I think to get the revenue ‘multiple’ working for a solo job in the context of a co-op FaaS service offered by pariticipating Autonomi Network noderunners,
‘it’ means the job owner paying to execute the job, to run in
one noderunner hosted Container
running ( ie canman/incus managed)
or
have a bigger job run across a cluster of containers running the a bigger multi-core/multi thread job
where in the latter case
other containers could be requested and obtained for short use from other noderunner operators also participating in what is a co-op FaaS service ,
the job owner paying and uploading the job to one or more containers should also have the option to store/upload the result or data set/information created to Autonomi Network and,
of course download/receive the job result
from some in memory temporary result container
(or set of containers if the output of the job is big, -ie generating a synthetic data set, creating a movie from a job script, etc, )
is all Very doable, all of it built on top of the existing Autonomi Network XOR addressed framework,
Imo the real value add of such a co-op FaaS Service dev effort would be to:
create a job uploader
which makes use of the existing Autonomi Network encryption
to re-use the quote system from one or in this case a FaaS co-op quorum of node runners that have joined a ‘service group’
where these members of the FaaS co-op service group set/up, reserve and publish the availability of
one or more containers to a FaaS service type (there will be variations of FaaS)
where the container capabilities are ‘marketed’ by the noderunner
ie- FaaS_member__systype__container_(ie compute, temp_store nvme, temp_cache_DDR5, etc..) ,
CPUcycle%reserved,
, so much memory and
perhaps a certain amount of local ephemeral storage per the storage or cache type specified and offered by the node runner.
n.b-canman design currently has sqlite specified, so the noderunner could use that to setup their participating offer in such a FaaS and then publish (say use FOSS NATS pub/sub broker which can run in a private canman/incus orchestrated container) to publish the noderunner’s local marketplace page to the other currently participating (they will come and go) noderunners of the ‘service group’ so these service group noderunner participants can add such a new ‘container available’ to rent of type such and such’ listing to their own copy of the marketplace page, something simple like that.
canman is designed to run a python flask web server, which is lightweight, to handle such page display, web server url pages, the latter which imo really should be found by anyone in the Autonomi Network, with the DNS of ‘four word’ network addressing, that @dirvine is working on., so anyone in the network can check to see what container resources are available at any time and what the price of rental offerings look like (and for how long, sort of the like Air BnB
)
Then once the compute ‘FaaS’ job is complete,
the job uploader’s regular Autonomi Network Close Group, now sees the uploader owning and paying for the job optionally asking to get a quote to permanently store the results of the job just completed, a result which may be stored in one or more result (memory-cache or ephemeral disk volume) storage containers, which have will have also upfront be advertised and have a different quote price offer (it’s mainly just temporary storage, so the quote would be lower…
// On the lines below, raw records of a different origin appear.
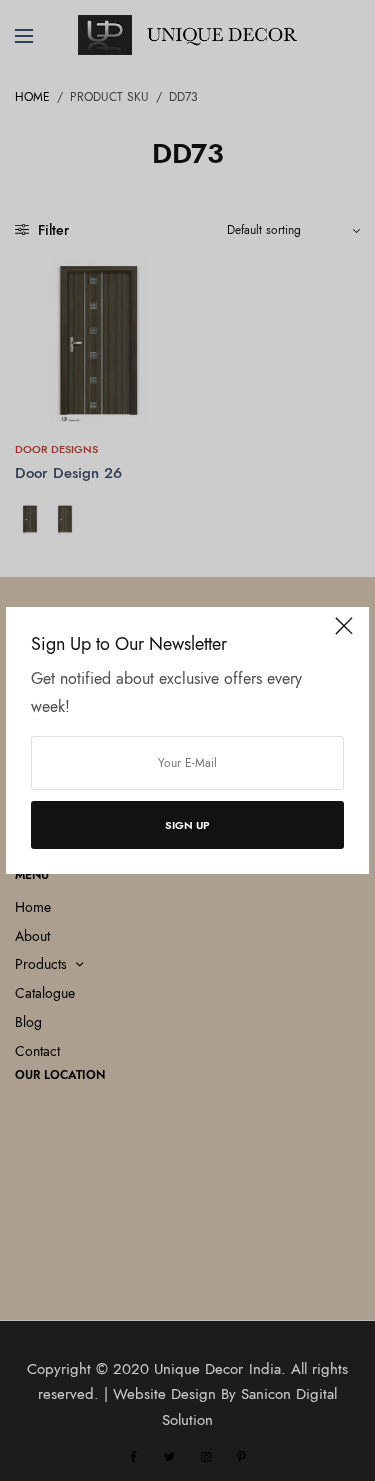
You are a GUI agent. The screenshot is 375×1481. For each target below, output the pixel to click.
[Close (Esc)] (344, 634)
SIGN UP (187, 825)
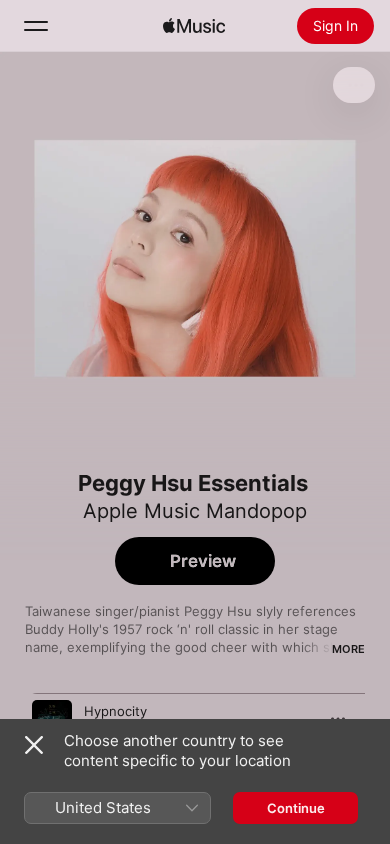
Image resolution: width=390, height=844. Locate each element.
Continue (296, 808)
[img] (194, 26)
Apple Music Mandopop (195, 511)
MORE (348, 649)
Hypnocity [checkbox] (115, 711)
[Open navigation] (36, 26)
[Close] (34, 745)
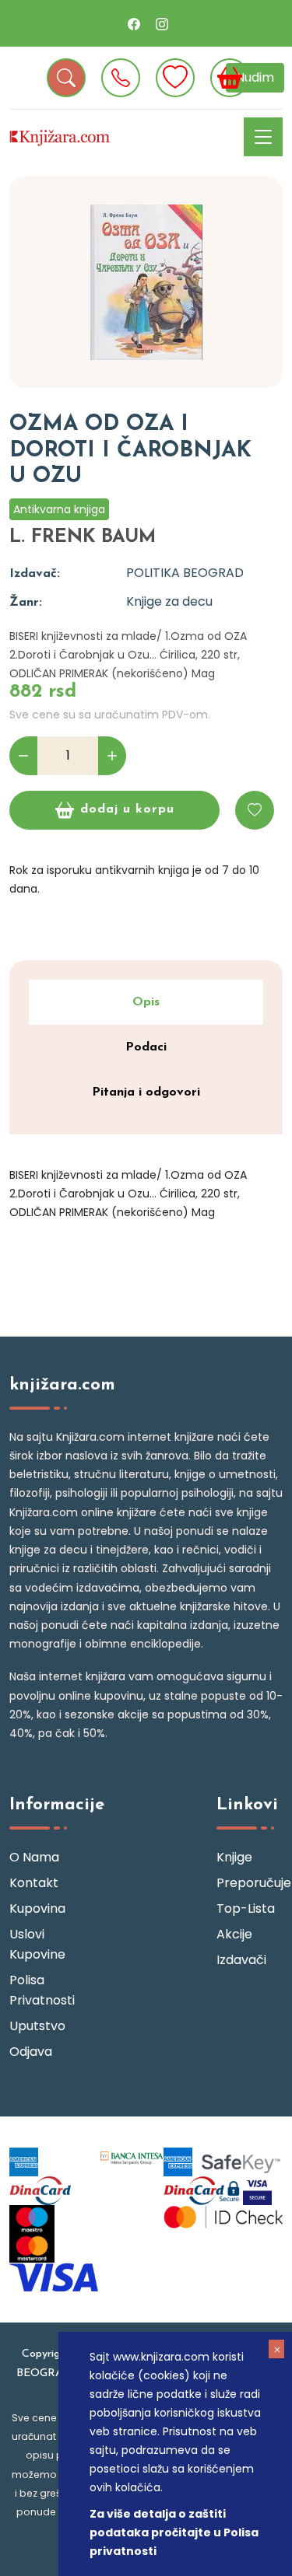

So the job owner will need to first peruse then select what is available from the html page manually, and or pro grammatically (hence the need for a FaaS Job uploader variant of DAVE ?)
the other thing to add in, to the whole co-op FaaS workflow is ‘observability’, that is state data captured and recorded over time and placed in job timestamped logs, so container performance can be captured, and later used to generate noderunner ‘container landlord’ ratings/reputation ( fast//slow, operated as advertised, no crash events, etc..)
So a story something like the above is a place to start, me thinks,
for such a magical co-op FaaS Service dream 
co-operating on what would be a group project and parceling out the different types of work within the co-op, given member availability to parts of the work,
is really a co-op member product manager type of job,
then you have the lead service architect/framewrk developer,
and then specific capability developers,
the QA of such a co-op Service Build Effort like co-op FaaS,
imo should also have each member offer up some container capacity,
so as to to run a distributed automated test framework,
setup something like what I used to use in the IBM STAF “System Test and Automation framework (we set this up back in the day @ Surfkitchen in CH, hosted largely (ironically) in NA on VPSLand servers in TX in the mid ‘00s, running it in Multiple ESX VMs, some of the testing running via STAX agents in VMs hosted on developer and QA engineer desktops to run distributed testing at night, (Our little test team called our STAF/STAX implementation the “Octopus”
)
IBM STAF is still FOSS and out there for baseline reference, for anyone interested. Works alot like the old distributed.net project that SETI used to run.
fyi- There are emerging lightweight tools out there like dstack aimed at AI jobs as well that definitely offer some baseline reference for such a FaaS co-op service concept as to how ‘it’ should, and should not be done.